[A block of data]
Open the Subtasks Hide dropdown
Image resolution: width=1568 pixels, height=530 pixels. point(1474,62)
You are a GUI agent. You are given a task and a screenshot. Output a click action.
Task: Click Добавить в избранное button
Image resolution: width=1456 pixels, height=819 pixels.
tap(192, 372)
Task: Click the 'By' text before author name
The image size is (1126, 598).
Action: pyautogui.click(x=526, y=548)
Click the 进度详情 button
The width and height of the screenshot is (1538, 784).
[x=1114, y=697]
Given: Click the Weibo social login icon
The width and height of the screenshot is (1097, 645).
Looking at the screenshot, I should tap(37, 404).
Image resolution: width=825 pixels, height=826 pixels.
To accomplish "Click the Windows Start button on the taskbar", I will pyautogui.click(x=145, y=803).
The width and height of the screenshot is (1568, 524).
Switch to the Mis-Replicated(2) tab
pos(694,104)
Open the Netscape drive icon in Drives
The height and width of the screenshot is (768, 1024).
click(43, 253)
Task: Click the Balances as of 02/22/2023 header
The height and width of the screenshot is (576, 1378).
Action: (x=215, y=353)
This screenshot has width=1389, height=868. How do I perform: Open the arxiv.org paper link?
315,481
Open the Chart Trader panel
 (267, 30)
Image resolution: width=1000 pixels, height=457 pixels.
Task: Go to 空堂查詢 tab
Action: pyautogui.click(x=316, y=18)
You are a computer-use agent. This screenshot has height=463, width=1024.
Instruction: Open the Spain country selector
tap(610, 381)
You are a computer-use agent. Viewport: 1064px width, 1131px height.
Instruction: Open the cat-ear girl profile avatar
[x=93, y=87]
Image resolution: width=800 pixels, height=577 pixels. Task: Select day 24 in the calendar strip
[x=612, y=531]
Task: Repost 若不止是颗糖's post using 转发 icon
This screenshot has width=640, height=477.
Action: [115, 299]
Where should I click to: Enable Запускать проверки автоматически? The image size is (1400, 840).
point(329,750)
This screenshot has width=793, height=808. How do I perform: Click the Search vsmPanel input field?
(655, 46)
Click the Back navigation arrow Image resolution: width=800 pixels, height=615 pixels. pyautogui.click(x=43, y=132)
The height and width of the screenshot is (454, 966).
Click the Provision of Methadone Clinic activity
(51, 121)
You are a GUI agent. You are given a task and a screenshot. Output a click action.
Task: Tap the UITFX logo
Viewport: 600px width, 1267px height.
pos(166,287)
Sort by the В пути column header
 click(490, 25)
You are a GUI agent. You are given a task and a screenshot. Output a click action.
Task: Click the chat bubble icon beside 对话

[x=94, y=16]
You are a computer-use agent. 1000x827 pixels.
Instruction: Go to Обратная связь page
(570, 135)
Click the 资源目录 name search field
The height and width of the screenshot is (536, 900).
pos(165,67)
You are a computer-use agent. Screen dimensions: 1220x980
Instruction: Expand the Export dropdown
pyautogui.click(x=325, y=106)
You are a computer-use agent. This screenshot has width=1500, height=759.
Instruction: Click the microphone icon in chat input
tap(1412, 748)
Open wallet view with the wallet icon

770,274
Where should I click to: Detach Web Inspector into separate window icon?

— Brief —
Edit the data above so that every "Instruction" becomes "Goal", and leave everything else unchanged.

— Full output —
Open the Subtasks Hide dropdown
Image resolution: width=1568 pixels, height=530 pixels. point(1474,62)
You are a GUI agent. You are given a task and a screenshot. Output a click action.
Task: Click Добавить в избранное button
Image resolution: width=1456 pixels, height=819 pixels.
tap(192, 372)
Task: Click the 'By' text before author name
The image size is (1126, 598).
Action: pyautogui.click(x=526, y=548)
Click the 进度详情 button
The width and height of the screenshot is (1538, 784).
[x=1114, y=697]
Given: Click the Weibo social login icon
The width and height of the screenshot is (1097, 645).
Looking at the screenshot, I should tap(37, 404).
Image resolution: width=825 pixels, height=826 pixels.
To accomplish "Click the Windows Start button on the taskbar", I will pyautogui.click(x=145, y=803).
The width and height of the screenshot is (1568, 524).
Switch to the Mis-Replicated(2) tab
pos(694,104)
Open the Netscape drive icon in Drives
The height and width of the screenshot is (768, 1024).
click(43, 253)
Task: Click the Balances as of 02/22/2023 header
The height and width of the screenshot is (576, 1378).
Action: (x=215, y=353)
This screenshot has width=1389, height=868. How do I perform: Open the arxiv.org paper link?
315,481
Open the Chart Trader panel
 (267, 30)
Image resolution: width=1000 pixels, height=457 pixels.
Task: Go to 空堂查詢 tab
Action: pyautogui.click(x=316, y=18)
You are a computer-use agent. This screenshot has height=463, width=1024.
Goal: Open the Spain country selector
tap(610, 381)
You are a computer-use agent. Viewport: 1064px width, 1131px height.
Goal: Open the cat-ear girl profile avatar
[x=93, y=87]
Image resolution: width=800 pixels, height=577 pixels. Task: Select day 24 in the calendar strip
[x=612, y=531]
Task: Repost 若不止是颗糖's post using 转发 icon
This screenshot has width=640, height=477.
Action: [115, 299]
Where should I click to: Enable Запускать проверки автоматически? The image size is (1400, 840).
point(329,750)
This screenshot has width=793, height=808. How do I perform: Click the Search vsmPanel input field?
(655, 46)
Click the Back navigation arrow Image resolution: width=800 pixels, height=615 pixels. pyautogui.click(x=43, y=132)
The height and width of the screenshot is (454, 966).
Click the Provision of Methadone Clinic activity
(51, 121)
You are a GUI agent. You are given a task and a screenshot. Output a click action.
Task: Tap the UITFX logo
Viewport: 600px width, 1267px height.
pos(166,287)
Sort by the В пути column header
 click(490, 25)
You are a GUI agent. You are given a task and a screenshot. Output a click action.
Task: Click the chat bubble icon beside 对话

[x=94, y=16]
You are a computer-use agent. 1000x827 pixels.
Goal: Go to Обратная связь page
(570, 135)
Click the 资源目录 name search field
The height and width of the screenshot is (536, 900).
pos(165,67)
You are a computer-use agent. Screen dimensions: 1220x980
Goal: Expand the Export dropdown
pyautogui.click(x=325, y=106)
You are a computer-use agent. This screenshot has width=1500, height=759.
Goal: Click the microphone icon in chat input
tap(1412, 748)
Open wallet view with the wallet icon

770,274
Where should I click to: Detach Web Inspector into separate window icon?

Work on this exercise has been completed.